"Ibu juga pingin istirahat, Lim. Tapi ibu utang budi kepada pak Gono."
Kadang perasaan berutang budi kepada seseorang seolah memaksa orang itu menuruti segala keinginan sang pemberi utang.
"Karena aku dulu yang menyekolahkan mereka?Apa dulu Ibu memintanya? Mereka sendiri yang menawarkan diri menyekolahkan aku. Kalau toh mereka mengungkit-ungkit itu bukan urusan kita, Bu. Apa dengan cara seperti itu mereka berhak menjadikan Ibu sebagai budak?"

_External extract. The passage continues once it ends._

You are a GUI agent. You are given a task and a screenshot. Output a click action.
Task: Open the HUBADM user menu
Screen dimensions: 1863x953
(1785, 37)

Batin Murni menjerit mendengar perkataan anaknya. Ia teringat sewaktu mengutarakan keinginan berhenti dari pekerjaannya. Margono uring-uringan, marah tak jelas.
"Kamu berani menentang kami setelah kamu merasa kecukupan? Tak ingat siapa yang memberi pekerjaan kamu dan suamimu? Tak ingat siapa yang menyekolahkan anakmu?" Perkataan Margono seperti itu menyakitkan, menyesakkan dada Murni. Tak ubah duri yang menusuk dalam hati.
Meski hidup di rumah sederhana, Murni merasa rumahnya itu sebagai surga. Murni menuju kamarnya ketika malam mulai larut. Ia dan suaminya menempati kamar di bagian belakang. Sedang Salim dan sang istri Wulandari tidur di kamar yang menyatu dengan warung.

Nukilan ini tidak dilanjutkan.